Stored data START

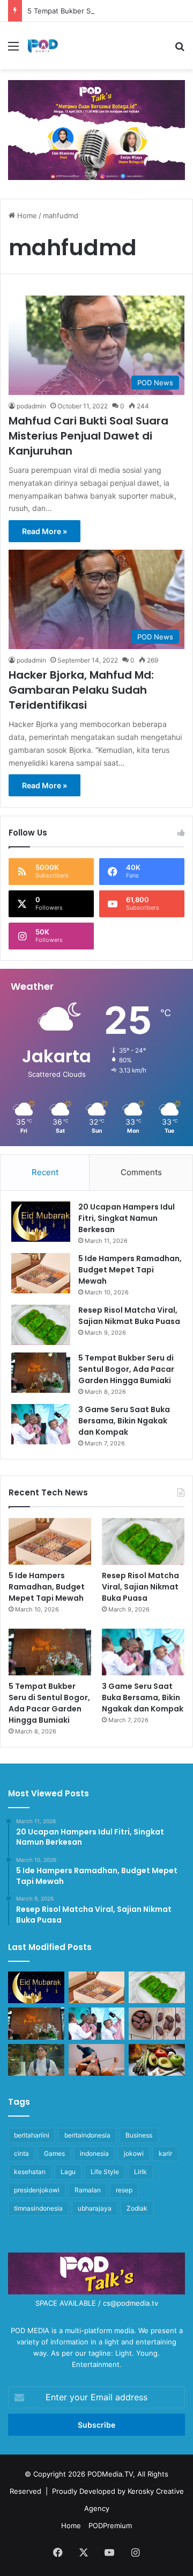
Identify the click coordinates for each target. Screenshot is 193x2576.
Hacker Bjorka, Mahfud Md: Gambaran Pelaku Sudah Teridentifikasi (81, 690)
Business (138, 2135)
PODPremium (110, 2525)
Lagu (68, 2172)
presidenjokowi (37, 2190)
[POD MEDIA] (43, 46)
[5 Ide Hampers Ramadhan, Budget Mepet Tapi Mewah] (40, 1273)
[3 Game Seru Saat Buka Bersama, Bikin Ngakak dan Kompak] (40, 1424)
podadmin (31, 406)
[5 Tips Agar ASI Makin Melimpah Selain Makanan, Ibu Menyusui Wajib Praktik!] (97, 2060)
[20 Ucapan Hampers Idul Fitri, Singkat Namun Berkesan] (40, 1221)
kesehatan (30, 2172)
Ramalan (88, 2190)
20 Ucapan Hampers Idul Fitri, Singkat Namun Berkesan (126, 1218)
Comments (141, 1172)
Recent (45, 1172)
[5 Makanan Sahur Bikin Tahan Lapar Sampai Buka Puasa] (157, 2023)
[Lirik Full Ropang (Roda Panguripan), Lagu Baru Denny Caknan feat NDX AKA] (36, 2060)
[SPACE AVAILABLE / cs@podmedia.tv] (96, 129)
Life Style (105, 2172)
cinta (21, 2153)
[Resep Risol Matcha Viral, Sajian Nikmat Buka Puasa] (40, 1325)
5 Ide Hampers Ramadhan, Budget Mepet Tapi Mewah (130, 1269)
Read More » (44, 531)
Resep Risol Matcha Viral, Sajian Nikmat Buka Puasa (129, 1316)
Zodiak (137, 2208)
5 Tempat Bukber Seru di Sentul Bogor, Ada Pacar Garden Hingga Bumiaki (126, 1369)
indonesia (94, 2153)
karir (165, 2153)
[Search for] (179, 50)
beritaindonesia (87, 2135)
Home (26, 215)
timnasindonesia (38, 2208)
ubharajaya (95, 2208)
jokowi (134, 2153)
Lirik (140, 2172)
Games (54, 2153)
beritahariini (31, 2135)
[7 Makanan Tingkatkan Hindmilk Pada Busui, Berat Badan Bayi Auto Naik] (157, 2060)
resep (124, 2190)
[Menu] (13, 50)
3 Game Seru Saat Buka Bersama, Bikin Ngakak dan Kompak (124, 1420)
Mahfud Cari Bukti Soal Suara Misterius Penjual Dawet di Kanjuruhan (88, 435)
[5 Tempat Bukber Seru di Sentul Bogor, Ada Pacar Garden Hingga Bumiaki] (40, 1372)
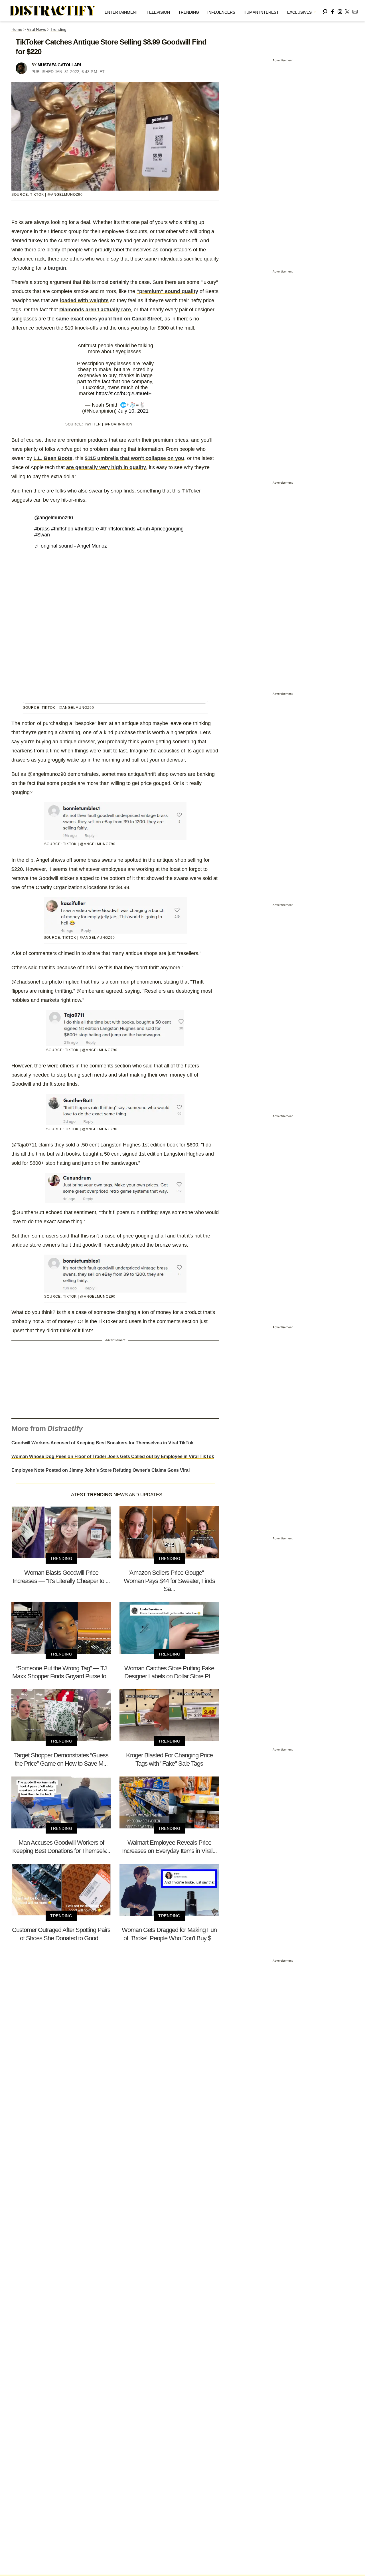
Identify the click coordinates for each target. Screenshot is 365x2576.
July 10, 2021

Stored data END

Your task is to repeat exactly the lines from the one containing "[SPACE AVAILABLE / cs@podmedia.tv] (96, 129)" through the end of the material, both included, and only those, without pictures.

[SPACE AVAILABLE / cs@podmedia.tv] (96, 129)
Life Style (105, 2172)
cinta (21, 2153)
[Resep Risol Matcha Viral, Sajian Nikmat Buka Puasa] (40, 1325)
5 Ide Hampers Ramadhan, Budget Mepet Tapi Mewah (130, 1269)
Read More » (44, 531)
Resep Risol Matcha Viral, Sajian Nikmat Buka Puasa (129, 1316)
Zodiak (137, 2208)
5 Tempat Bukber Seru di Sentul Bogor, Ada Pacar Garden Hingga Bumiaki (126, 1369)
indonesia (94, 2153)
karir (165, 2153)
[Search for] (179, 50)
beritaindonesia (87, 2135)
Home (26, 215)
timnasindonesia (38, 2208)
ubharajaya (95, 2208)
jokowi (134, 2153)
Lirik (140, 2172)
Games (54, 2153)
beritahariini (31, 2135)
[7 Makanan Tingkatkan Hindmilk Pada Busui, Berat Badan Bayi Auto Naik] (157, 2060)
resep (124, 2190)
[Menu] (13, 50)
3 Game Seru Saat Buka Bersama, Bikin Ngakak dan Kompak (124, 1420)
Mahfud Cari Bukti Soal Suara Misterius Penjual Dawet di Kanjuruhan (88, 435)
[5 Tempat Bukber Seru di Sentul Bogor, Ada Pacar Garden Hingga Bumiaki] (40, 1372)
Identify the click coordinates for each target. Screenshot is 365x2576.
July 10, 2021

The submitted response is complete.